View Full Version : Sex on the Brain, Men's and Women's Brains Are Different

12-10-2008, 12:26 AM
Ruben Gur, Ph.D., always wanted to do the kind of psychological research that when he found something new, no one could say his grandmother already knew it. Well, "My grandmother couldn't tell you that women have a higher percentage of gray matter in their brains," he says. Nor could she explain how that discovery resolves a long-standing puzzle.

Gur's discovery that females have about 15 to 20 percent more gray matter than males suddenly made sense of another major sex difference: Men, overall, have larger brains than women (their heads and bodies are larger), but the sexes score equally well on tests of intelligence.

Gray matter, made up of the bodies of nerve cells and their connecting dendrites, is where the brain's heavy lifting is done. The female brain is more densely packed with neurons and dendrites, providing concentrated processing power -- and more thought-linking capability.

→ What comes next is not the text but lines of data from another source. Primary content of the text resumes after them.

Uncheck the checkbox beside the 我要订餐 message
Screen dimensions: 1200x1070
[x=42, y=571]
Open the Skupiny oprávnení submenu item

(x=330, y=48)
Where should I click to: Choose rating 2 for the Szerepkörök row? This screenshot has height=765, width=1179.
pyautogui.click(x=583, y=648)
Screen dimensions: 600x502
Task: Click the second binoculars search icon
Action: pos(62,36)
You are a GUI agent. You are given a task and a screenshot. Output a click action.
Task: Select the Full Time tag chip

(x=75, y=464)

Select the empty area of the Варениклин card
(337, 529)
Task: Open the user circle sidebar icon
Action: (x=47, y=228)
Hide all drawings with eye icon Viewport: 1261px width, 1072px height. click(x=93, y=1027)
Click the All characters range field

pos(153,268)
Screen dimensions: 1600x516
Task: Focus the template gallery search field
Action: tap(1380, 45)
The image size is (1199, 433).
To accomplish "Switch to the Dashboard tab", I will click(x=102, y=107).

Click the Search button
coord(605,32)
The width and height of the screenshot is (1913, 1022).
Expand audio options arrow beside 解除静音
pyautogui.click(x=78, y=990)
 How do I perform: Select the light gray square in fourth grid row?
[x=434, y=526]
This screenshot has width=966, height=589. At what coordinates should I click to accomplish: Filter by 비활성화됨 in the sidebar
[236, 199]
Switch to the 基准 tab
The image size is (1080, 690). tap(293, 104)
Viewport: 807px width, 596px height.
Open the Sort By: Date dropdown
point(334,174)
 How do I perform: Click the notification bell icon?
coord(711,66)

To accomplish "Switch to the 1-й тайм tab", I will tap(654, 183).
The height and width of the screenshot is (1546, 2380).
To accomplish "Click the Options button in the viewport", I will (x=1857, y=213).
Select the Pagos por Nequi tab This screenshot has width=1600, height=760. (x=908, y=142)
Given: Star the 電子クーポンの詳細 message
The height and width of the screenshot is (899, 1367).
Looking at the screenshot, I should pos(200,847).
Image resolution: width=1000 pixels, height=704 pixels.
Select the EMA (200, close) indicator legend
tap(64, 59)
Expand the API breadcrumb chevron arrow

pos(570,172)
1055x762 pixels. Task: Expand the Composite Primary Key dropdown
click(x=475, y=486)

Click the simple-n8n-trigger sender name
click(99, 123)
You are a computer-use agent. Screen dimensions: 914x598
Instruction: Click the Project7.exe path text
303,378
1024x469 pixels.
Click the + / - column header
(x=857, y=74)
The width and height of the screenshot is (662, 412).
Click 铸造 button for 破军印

The larger male cranium is filled with more white matter and cerebrospinal fluid. "That fluid is probably helpful," says Gur, director of the Brain Behavior Laboratory at the University of Pennsylvania. "It cushions the brain, and men are more likely to get their heads banged about."

White matter, made of the long arms of neurons encased in a protective film of fat, helps distribute processing throughout the brain. It gives males superiority at spatial reasoning. White matter also carries fibers that inhibit "information spread" in the cortex. That allows a single-mindedness that spatial problems require, especially difficult ones. The harder a spatial task, Gur finds, the more circumscribed the right-sided brain activation in males, but not in females. The white matter advantage of males, he believes, suppresses activation of areas that could interfere with work.

The white matter in women's brains is concentrated in the corpus callosum, which links the brain's hemispheres, and enables the right side of the brain to pitch in on language tasks. The more difficult the verbal task, the more global the neural participation required -- a response that's stronger in females.


12-10-2008, 05:32 AM
I watched a video on Youtube a while back about Einstein's brain function. The doctor who autopsied Einstein noted that he didn't have any more neurons than the average man. What he did have was a greater population of glia cells. This was Greek to me, but a little research made clear why this contributed to Einstein's genius.